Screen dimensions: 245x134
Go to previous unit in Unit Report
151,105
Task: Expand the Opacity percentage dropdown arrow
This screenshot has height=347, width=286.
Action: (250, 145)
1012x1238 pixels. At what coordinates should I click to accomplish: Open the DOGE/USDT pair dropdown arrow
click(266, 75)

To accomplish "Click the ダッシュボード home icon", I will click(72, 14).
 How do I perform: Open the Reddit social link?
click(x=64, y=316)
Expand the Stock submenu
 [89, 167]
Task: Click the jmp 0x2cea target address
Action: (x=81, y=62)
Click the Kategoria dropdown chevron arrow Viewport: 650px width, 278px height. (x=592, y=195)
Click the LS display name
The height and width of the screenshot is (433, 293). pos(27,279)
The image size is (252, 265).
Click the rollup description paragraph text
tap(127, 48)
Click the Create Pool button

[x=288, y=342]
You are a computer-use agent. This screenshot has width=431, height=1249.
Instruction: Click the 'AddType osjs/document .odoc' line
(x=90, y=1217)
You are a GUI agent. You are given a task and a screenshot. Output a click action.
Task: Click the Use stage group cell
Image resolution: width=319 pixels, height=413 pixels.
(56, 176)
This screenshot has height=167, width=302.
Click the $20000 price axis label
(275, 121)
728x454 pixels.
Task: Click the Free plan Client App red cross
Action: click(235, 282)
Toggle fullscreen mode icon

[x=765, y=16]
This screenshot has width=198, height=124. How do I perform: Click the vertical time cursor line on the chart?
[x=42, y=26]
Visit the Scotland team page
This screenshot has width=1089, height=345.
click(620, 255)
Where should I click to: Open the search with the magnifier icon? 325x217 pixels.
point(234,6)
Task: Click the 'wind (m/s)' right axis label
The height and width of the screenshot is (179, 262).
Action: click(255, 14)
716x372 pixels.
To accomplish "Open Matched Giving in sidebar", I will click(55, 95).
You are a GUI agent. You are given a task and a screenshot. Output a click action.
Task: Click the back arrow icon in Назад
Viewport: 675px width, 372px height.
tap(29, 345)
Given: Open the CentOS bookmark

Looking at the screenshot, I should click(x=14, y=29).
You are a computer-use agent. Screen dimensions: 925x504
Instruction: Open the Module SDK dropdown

#####

### TASK DIRECTIONS
Once you have read the material above, write all of it out again exactly.

### RESULT OF THIS EXERCISE
Screen dimensions: 245x134
Go to previous unit in Unit Report
151,105
Task: Expand the Opacity percentage dropdown arrow
This screenshot has height=347, width=286.
Action: (250, 145)
1012x1238 pixels. At what coordinates should I click to accomplish: Open the DOGE/USDT pair dropdown arrow
click(266, 75)

To accomplish "Click the ダッシュボード home icon", I will click(72, 14).
 How do I perform: Open the Reddit social link?
click(x=64, y=316)
Expand the Stock submenu
 [89, 167]
Task: Click the jmp 0x2cea target address
Action: (x=81, y=62)
Click the Kategoria dropdown chevron arrow Viewport: 650px width, 278px height. (x=592, y=195)
Click the LS display name
The height and width of the screenshot is (433, 293). pos(27,279)
The image size is (252, 265).
Click the rollup description paragraph text
tap(127, 48)
Click the Create Pool button

[x=288, y=342]
You are a computer-use agent. This screenshot has width=431, height=1249.
Instruction: Click the 'AddType osjs/document .odoc' line
(x=90, y=1217)
You are a GUI agent. You are given a task and a screenshot. Output a click action.
Task: Click the Use stage group cell
Image resolution: width=319 pixels, height=413 pixels.
(56, 176)
This screenshot has height=167, width=302.
Click the $20000 price axis label
(275, 121)
728x454 pixels.
Task: Click the Free plan Client App red cross
Action: click(235, 282)
Toggle fullscreen mode icon

[x=765, y=16]
This screenshot has width=198, height=124. How do I perform: Click the vertical time cursor line on the chart?
[x=42, y=26]
Visit the Scotland team page
This screenshot has width=1089, height=345.
click(620, 255)
Where should I click to: Open the search with the magnifier icon? 325x217 pixels.
point(234,6)
Task: Click the 'wind (m/s)' right axis label
The height and width of the screenshot is (179, 262).
Action: click(255, 14)
716x372 pixels.
To accomplish "Open Matched Giving in sidebar", I will click(55, 95).
You are a GUI agent. You are given a task and a screenshot. Output a click action.
Task: Click the back arrow icon in Назад
Viewport: 675px width, 372px height.
tap(29, 345)
Given: Open the CentOS bookmark

Looking at the screenshot, I should click(x=14, y=29).
You are a computer-use agent. Screen dimensions: 925x504
Instruction: Open the Module SDK dropdown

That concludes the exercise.